В прошлую зиму он дошел уже до соединения с различными гласными буквы к, но так как летом многое позабыл из того, чему научился, то Павел велел ему начать опять с б. Бормотанье Октавиана обычно продолжается довольно долго. Потом дитя засыпает, а Павел читает вполголоса «Богослужение».
Наконец окно рыбака заволакивается тьмой.
И весь ряд хижин, растянувшихся над рекой по краю горы, глубоко и тихо засыпает под толстым покровом снега. Кроме редкого лая собак и едва слышного пения петухов, голос живого существа не нарушает беспробудной тишины деревенской зимней ночи. Слышны только голоса природы.
Иногда ледяной великан — мороз — блуждает по деревне, С сердитым шумом стучится он то в одну избу, то в другую, и то далеко, то совсем вблизи раздается его тихое щелканье по окнам и заборам или сухой треск.
В другие же ночи вдруг подует ветерок и наступит оттепель. Тихо и монотонно плачет он, подтачивая тающие ледяные сосульки на крышах, шелестит по деревьям и таинственно шепчется с сухими огородными стеблями.

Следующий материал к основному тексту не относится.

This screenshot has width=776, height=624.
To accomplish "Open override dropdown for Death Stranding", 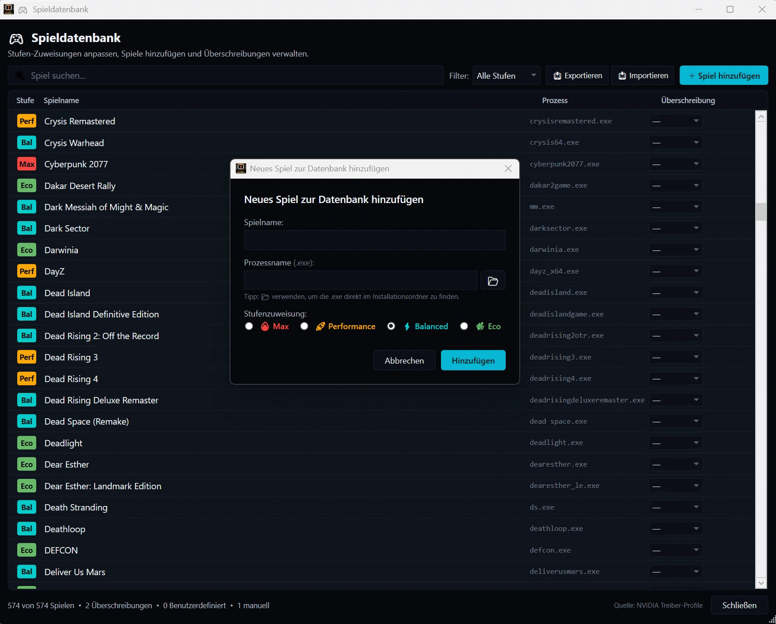I will (675, 507).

Но иногда бывают шумные и грозные ночи. В темном пространстве срываются в бешеной пляске вихри; воздух наполняется кипеньем и криком; это состязаются между собой удары грома и гул пушечной пальбы, молнии, пролетающие с ужасным грохотом с одного конца земли на другой, завыванье исхлестанной кнутами своры псов, крики замученных, слезы угнетенных, протяжные жалобы…
Все это адским шумом и бешенством наполняет темные пространства, но не будит людей, заснувших под низкими крышами, покрытыми снежным покровом.
Когда мороз стучит, шелестит и трещит, или оттепель вздыхает, рыдает и шепчется, или, наконец, бушуют на просторе бури, только один человек долго не засыпает под одной из этих крыш.
Около него на постели слышится дыханье прижавшегося к нему спящего ребенка, а он бессонными глазами смотрит в непроницаемую тьму и вслушивается в голоса природы, И часто в это время, в непроглядной темноте и мертвой тишине, в которую иногда врываются голоса природы, раздаются глухие удары кулака в крепкую и сильную грудь и слышится громкий, молящий, страстный шопот, многократно повторяющий:
— Боже, помилуй ее грешную! Боже, помилуй ее грешную и несчастную!